Hello, I am trying to solve the following problem:
I have transaction data between Accounts (nodes) with each :SENT transaction as a directional relationship between nodes. I would like to compute the balance of each Account by taking the difference of the sums of all incoming and outgoing transactions, but I am running into issues with how long it is taking to run my query. Please bear in mind that I am a Cypher newbie so don't really know what I'm doing
The Account node is the only type of node in the database and the SENT relationship is the only type of relationship. The database is not very large, about 50,000 nodes and 70,000 relationships.
My current query is as follows:
MATCH (n)
WITH n
MATCH ()-[incoming]->(l) WHERE l.id = n.id
WITH n, incoming
WITH n, sum(incoming.amount) as sumIn
MATCH (m) -[outgoing]-> () WHERE m.id = n.id
WITH n, outgoing, sumIn
WITH n, sumIn, sum(outgoing.amount) as sumOut
SET n.balance = sumIn - sumOut
But the runtime of this query was more than 80 minutes, which seems quite strange for a relatively small dataset.
First I tried a query like this:
MATCH () -[incoming]-> (n) -[outgoing]-> ()
WITH n, incoming, outgoing
return n.id, count(distinct incoming), count(distinct outgoing), sum(distinct incoming.amount) - sum(distinct outgoing.amount) as balance
But while count()
in this case returns the correct number of incoming and outgoing transactions, I have not been able to sum the amounts.
When I run the MATCH query separately as
MATCH () -[incoming]-> (n)
and
MATCH (n) -[outgoing-> ()
I get the correct counts and sums, but as soon as I try to run it together like
MATCH () -[incoming]-> (n) -[outgoing]-> ()
it returns a much larger number for both incoming
and outgoing
and it's the same for both.
That prompted me to try the following approach:
MATCH (n)
WITH n, (n)-[:SENT]->() as outgoing, (n)<-[:SENT]-() as incoming
return n.id,count(s),count(r)
Which gets the correct counts, but since outgoing
and incoming
here are paths, not relationships, I don't know how to access the amount
property in this case to sum and calculate the balance.

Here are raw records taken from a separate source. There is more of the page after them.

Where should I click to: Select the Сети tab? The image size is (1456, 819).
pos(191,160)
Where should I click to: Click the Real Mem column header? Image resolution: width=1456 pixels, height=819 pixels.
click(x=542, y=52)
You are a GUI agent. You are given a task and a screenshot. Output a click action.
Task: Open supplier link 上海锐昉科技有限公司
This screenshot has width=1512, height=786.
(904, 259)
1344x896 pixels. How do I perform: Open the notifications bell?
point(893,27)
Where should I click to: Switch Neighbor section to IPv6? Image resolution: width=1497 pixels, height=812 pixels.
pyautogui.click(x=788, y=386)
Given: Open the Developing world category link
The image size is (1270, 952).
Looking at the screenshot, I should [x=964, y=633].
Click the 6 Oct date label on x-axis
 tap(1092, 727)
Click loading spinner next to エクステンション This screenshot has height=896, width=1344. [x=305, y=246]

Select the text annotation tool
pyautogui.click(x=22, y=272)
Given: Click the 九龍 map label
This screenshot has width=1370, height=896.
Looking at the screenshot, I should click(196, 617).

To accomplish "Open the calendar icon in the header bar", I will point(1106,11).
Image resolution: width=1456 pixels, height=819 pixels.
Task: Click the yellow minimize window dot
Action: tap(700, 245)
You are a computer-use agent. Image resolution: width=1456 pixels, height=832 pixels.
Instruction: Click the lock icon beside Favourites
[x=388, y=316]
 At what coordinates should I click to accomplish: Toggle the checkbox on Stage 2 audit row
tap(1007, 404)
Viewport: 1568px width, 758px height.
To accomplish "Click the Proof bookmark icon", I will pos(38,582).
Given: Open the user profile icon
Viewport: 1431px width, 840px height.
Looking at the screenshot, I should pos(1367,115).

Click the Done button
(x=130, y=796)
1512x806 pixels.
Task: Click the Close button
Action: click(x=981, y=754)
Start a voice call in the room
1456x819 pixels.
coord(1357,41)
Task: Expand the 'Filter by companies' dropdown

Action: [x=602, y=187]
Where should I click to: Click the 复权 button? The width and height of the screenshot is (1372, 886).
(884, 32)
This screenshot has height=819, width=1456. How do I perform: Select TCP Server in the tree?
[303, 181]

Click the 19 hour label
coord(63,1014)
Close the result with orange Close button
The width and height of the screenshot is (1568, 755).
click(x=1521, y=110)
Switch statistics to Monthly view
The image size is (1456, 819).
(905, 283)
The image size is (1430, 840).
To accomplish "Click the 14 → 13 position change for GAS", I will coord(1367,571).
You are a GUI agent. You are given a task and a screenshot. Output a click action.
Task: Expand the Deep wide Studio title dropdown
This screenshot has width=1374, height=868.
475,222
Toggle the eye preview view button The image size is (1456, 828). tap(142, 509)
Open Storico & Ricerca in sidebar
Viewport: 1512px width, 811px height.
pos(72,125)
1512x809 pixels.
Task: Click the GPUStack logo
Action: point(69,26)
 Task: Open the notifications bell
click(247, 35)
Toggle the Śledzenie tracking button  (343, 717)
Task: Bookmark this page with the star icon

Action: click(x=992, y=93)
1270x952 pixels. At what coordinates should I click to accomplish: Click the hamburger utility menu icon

This led me to the current approach which I listed first, to match all nodes, then match and sum all incoming edges for each node, then match and sum all outgoing edges for each node and set the balance. But the runtime of this is incredibly long.
What am I missing or overthinking? I feel like there must be a better way to accomplish what seems like a relatively common and simple task. Thanks for any input!